In an interview with the Financial Times, he reiterated his confidence in securing a staff-level agreement with the global lender this month for an estimated outlay of $6-$8 billion. However, he warned, this could not prove the final program Pakistan seeks if it doesn’t expand its tax revenue intake.
Last month, Prime Minister Shehbaz Sharif admitted on the floor of the National Assembly that the tax-heavy Rs. 18.877 trillion budget for fiscal year 2024-25 was devised with the approval of the IMF as part of efforts to secure a new bailout. The budget has faced much criticism since its introduction, with salaried workers in particular lamenting the hefty hikes to their tax rates even as undertaxed sectors such as retailers, real estate and agriculture continue to enjoy relative impunity.
“We do not have five years for our program,” stressed Aurangzeb. “We have to start showing, start delivering, in the next two to three months,” he said, while pointing to “positive” indicators in the stock market. However, he added, the government faces considerable challenges in putting Pakistan on the path for longer-term growth and debt sustainability.
The minister noted the core issue of Pakistan having to borrow ever-increasing amounts to repay old debts, adding the debt cycle must be broken. “We need to create the capacity to repay loans,” he said. “As long as this economy stays import-based, what happens is the moment it heats up, we run out of dollars we have to go back to the lender of last resort on our knees,” he lamented.

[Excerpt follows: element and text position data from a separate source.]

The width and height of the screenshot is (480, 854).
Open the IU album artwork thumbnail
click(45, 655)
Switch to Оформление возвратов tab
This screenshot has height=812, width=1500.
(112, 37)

“It’s about time we get real,” he said, maintaining it was up to the government to provide bankable, investable projects to attract foreign direct investment.
During his interview, the finance minister also criticized the Federal Board of Revenue, noting its perception as a corrupt institution was a source of problems. “People don’t want to deal with the tax authority because of corruption, because of harassment, because of people asking for speed money, facilitation money,” he said. “That’s not sustainable,” he continued, adding he empathized with the pain people would feel as a result of new tax measures.